* [Task requirements]
The entries are to be given again in full. Every word must match.

# # #

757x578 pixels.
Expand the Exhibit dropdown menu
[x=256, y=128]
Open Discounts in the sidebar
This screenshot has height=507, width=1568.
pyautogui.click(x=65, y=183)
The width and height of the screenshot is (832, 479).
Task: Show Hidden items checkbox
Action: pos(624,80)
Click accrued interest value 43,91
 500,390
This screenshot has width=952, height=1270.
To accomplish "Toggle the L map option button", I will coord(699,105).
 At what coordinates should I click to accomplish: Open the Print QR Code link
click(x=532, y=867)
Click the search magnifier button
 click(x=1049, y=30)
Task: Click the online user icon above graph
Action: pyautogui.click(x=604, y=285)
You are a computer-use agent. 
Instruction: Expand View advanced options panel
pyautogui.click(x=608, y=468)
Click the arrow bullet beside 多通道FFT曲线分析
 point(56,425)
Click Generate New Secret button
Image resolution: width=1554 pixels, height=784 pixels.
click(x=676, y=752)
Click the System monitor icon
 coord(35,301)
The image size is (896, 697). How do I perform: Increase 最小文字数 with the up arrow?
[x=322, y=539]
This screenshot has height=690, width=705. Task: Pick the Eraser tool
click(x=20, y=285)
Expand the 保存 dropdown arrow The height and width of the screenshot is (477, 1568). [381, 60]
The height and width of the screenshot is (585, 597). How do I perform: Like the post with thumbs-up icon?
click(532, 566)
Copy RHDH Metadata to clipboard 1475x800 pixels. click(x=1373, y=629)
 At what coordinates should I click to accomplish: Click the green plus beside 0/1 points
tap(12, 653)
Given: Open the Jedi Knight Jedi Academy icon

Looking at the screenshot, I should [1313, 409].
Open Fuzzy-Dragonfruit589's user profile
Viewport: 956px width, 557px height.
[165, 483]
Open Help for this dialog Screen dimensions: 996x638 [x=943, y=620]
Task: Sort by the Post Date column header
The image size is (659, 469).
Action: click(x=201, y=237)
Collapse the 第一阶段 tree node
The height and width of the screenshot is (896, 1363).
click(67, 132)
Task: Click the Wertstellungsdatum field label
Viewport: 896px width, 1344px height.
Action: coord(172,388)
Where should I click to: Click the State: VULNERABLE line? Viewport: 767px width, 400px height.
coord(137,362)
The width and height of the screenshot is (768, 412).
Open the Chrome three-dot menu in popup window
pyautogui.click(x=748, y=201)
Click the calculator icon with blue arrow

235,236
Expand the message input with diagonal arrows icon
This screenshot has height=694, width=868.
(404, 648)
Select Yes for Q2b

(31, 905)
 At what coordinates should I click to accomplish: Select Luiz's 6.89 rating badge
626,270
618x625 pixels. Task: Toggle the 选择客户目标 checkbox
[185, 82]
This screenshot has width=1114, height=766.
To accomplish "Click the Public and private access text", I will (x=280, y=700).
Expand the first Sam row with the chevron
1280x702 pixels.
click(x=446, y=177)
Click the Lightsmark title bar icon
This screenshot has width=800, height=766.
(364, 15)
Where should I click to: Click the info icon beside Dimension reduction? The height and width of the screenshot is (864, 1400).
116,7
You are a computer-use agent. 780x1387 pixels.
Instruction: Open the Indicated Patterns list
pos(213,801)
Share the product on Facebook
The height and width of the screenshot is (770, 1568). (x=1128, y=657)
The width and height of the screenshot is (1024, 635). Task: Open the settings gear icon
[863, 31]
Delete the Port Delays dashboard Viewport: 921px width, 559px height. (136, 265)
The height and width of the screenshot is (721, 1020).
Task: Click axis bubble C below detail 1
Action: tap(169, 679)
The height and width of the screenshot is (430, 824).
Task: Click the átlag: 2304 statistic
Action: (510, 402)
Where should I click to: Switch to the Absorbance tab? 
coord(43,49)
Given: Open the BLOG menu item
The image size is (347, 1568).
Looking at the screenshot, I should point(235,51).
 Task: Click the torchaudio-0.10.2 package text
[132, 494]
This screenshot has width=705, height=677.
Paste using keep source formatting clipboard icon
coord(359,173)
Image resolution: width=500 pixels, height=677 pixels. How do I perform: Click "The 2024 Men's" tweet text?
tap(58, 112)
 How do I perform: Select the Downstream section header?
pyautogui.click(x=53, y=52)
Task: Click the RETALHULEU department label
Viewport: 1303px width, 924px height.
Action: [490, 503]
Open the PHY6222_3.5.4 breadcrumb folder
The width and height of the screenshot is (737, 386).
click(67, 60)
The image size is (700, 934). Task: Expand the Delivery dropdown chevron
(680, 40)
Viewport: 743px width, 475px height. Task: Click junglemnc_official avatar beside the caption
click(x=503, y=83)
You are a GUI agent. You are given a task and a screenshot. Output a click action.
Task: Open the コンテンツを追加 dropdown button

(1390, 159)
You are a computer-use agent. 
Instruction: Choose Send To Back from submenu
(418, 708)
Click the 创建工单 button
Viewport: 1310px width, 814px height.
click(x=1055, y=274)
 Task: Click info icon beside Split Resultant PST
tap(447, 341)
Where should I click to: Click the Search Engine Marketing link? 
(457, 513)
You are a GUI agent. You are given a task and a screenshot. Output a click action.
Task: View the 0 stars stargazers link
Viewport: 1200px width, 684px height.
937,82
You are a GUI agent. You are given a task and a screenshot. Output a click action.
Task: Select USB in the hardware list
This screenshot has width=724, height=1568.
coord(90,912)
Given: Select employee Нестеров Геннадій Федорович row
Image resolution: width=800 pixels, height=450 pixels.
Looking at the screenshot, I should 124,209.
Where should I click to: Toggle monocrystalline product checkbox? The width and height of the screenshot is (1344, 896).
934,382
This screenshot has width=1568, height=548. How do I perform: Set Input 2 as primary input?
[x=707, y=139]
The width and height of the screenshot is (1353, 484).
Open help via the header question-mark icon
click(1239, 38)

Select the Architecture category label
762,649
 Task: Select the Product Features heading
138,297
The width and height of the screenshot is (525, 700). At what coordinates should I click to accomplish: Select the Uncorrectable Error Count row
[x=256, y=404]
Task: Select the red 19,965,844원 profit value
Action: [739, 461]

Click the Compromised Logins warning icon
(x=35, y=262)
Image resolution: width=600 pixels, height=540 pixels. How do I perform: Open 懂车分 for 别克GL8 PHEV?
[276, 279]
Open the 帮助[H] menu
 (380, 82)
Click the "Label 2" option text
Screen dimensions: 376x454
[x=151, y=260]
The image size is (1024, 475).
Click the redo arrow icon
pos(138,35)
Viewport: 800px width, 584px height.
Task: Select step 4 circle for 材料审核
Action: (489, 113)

# # #

* [Task solution]
757x578 pixels.
Expand the Exhibit dropdown menu
[x=256, y=128]
Open Discounts in the sidebar
This screenshot has height=507, width=1568.
pyautogui.click(x=65, y=183)
The width and height of the screenshot is (832, 479).
Task: Show Hidden items checkbox
Action: pos(624,80)
Click accrued interest value 43,91
 500,390
This screenshot has width=952, height=1270.
To accomplish "Toggle the L map option button", I will coord(699,105).
 At what coordinates should I click to accomplish: Open the Print QR Code link
click(x=532, y=867)
Click the search magnifier button
 click(x=1049, y=30)
Task: Click the online user icon above graph
Action: pyautogui.click(x=604, y=285)
You are a computer-use agent. 
Instruction: Expand View advanced options panel
pyautogui.click(x=608, y=468)
Click the arrow bullet beside 多通道FFT曲线分析
 point(56,425)
Click Generate New Secret button
Image resolution: width=1554 pixels, height=784 pixels.
click(x=676, y=752)
Click the System monitor icon
 coord(35,301)
The image size is (896, 697). How do I perform: Increase 最小文字数 with the up arrow?
[x=322, y=539]
This screenshot has height=690, width=705. Task: Pick the Eraser tool
click(x=20, y=285)
Expand the 保存 dropdown arrow The height and width of the screenshot is (477, 1568). [381, 60]
The height and width of the screenshot is (585, 597). How do I perform: Like the post with thumbs-up icon?
click(532, 566)
Copy RHDH Metadata to clipboard 1475x800 pixels. click(x=1373, y=629)
 At what coordinates should I click to accomplish: Click the green plus beside 0/1 points
tap(12, 653)
Given: Open the Jedi Knight Jedi Academy icon

Looking at the screenshot, I should [1313, 409].
Open Fuzzy-Dragonfruit589's user profile
Viewport: 956px width, 557px height.
[165, 483]
Open Help for this dialog Screen dimensions: 996x638 [x=943, y=620]
Task: Sort by the Post Date column header
The image size is (659, 469).
Action: click(x=201, y=237)
Collapse the 第一阶段 tree node
The height and width of the screenshot is (896, 1363).
click(67, 132)
Task: Click the Wertstellungsdatum field label
Viewport: 896px width, 1344px height.
Action: coord(172,388)
Where should I click to: Click the State: VULNERABLE line? Viewport: 767px width, 400px height.
coord(137,362)
The width and height of the screenshot is (768, 412).
Open the Chrome three-dot menu in popup window
pyautogui.click(x=748, y=201)
Click the calculator icon with blue arrow

235,236
Expand the message input with diagonal arrows icon
This screenshot has height=694, width=868.
(404, 648)
Select Yes for Q2b

(31, 905)
 At what coordinates should I click to accomplish: Select Luiz's 6.89 rating badge
626,270
618x625 pixels. Task: Toggle the 选择客户目标 checkbox
[185, 82]
This screenshot has width=1114, height=766.
To accomplish "Click the Public and private access text", I will (x=280, y=700).
Expand the first Sam row with the chevron
1280x702 pixels.
click(x=446, y=177)
Click the Lightsmark title bar icon
This screenshot has width=800, height=766.
(364, 15)
Where should I click to: Click the info icon beside Dimension reduction? The height and width of the screenshot is (864, 1400).
116,7
You are a computer-use agent. 780x1387 pixels.
Instruction: Open the Indicated Patterns list
pos(213,801)
Share the product on Facebook
The height and width of the screenshot is (770, 1568). (x=1128, y=657)
The width and height of the screenshot is (1024, 635). Task: Open the settings gear icon
[863, 31]
Delete the Port Delays dashboard Viewport: 921px width, 559px height. (136, 265)
The height and width of the screenshot is (721, 1020).
Task: Click axis bubble C below detail 1
Action: tap(169, 679)
The height and width of the screenshot is (430, 824).
Task: Click the átlag: 2304 statistic
Action: (510, 402)
Where should I click to: Switch to the Absorbance tab? 
coord(43,49)
Given: Open the BLOG menu item
The image size is (347, 1568).
Looking at the screenshot, I should point(235,51).
 Task: Click the torchaudio-0.10.2 package text
[132, 494]
This screenshot has width=705, height=677.
Paste using keep source formatting clipboard icon
coord(359,173)
Image resolution: width=500 pixels, height=677 pixels. How do I perform: Click "The 2024 Men's" tweet text?
tap(58, 112)
 How do I perform: Select the Downstream section header?
pyautogui.click(x=53, y=52)
Task: Click the RETALHULEU department label
Viewport: 1303px width, 924px height.
Action: [490, 503]
Open the PHY6222_3.5.4 breadcrumb folder
The width and height of the screenshot is (737, 386).
click(67, 60)
The image size is (700, 934). Task: Expand the Delivery dropdown chevron
(680, 40)
Viewport: 743px width, 475px height. Task: Click junglemnc_official avatar beside the caption
click(x=503, y=83)
You are a GUI agent. You are given a task and a screenshot. Output a click action.
Task: Open the コンテンツを追加 dropdown button

(1390, 159)
You are a computer-use agent. 
Instruction: Choose Send To Back from submenu
(418, 708)
Click the 创建工单 button
Viewport: 1310px width, 814px height.
click(x=1055, y=274)
 Task: Click info icon beside Split Resultant PST
tap(447, 341)
Where should I click to: Click the Search Engine Marketing link? 
(457, 513)
You are a GUI agent. You are given a task and a screenshot. Output a click action.
Task: View the 0 stars stargazers link
Viewport: 1200px width, 684px height.
937,82
You are a GUI agent. You are given a task and a screenshot. Output a click action.
Task: Select USB in the hardware list
This screenshot has width=724, height=1568.
coord(90,912)
Given: Select employee Нестеров Геннадій Федорович row
Image resolution: width=800 pixels, height=450 pixels.
Looking at the screenshot, I should 124,209.
Where should I click to: Toggle monocrystalline product checkbox? The width and height of the screenshot is (1344, 896).
934,382
This screenshot has width=1568, height=548. How do I perform: Set Input 2 as primary input?
[x=707, y=139]
The width and height of the screenshot is (1353, 484).
Open help via the header question-mark icon
click(1239, 38)

Select the Architecture category label
762,649
 Task: Select the Product Features heading
138,297
The width and height of the screenshot is (525, 700). At what coordinates should I click to accomplish: Select the Uncorrectable Error Count row
[x=256, y=404]
Task: Select the red 19,965,844원 profit value
Action: [739, 461]

Click the Compromised Logins warning icon
(x=35, y=262)
Image resolution: width=600 pixels, height=540 pixels. How do I perform: Open 懂车分 for 别克GL8 PHEV?
[276, 279]
Open the 帮助[H] menu
 (380, 82)
Click the "Label 2" option text
Screen dimensions: 376x454
[x=151, y=260]
The image size is (1024, 475).
Click the redo arrow icon
pos(138,35)
Viewport: 800px width, 584px height.
Task: Select step 4 circle for 材料审核
Action: (489, 113)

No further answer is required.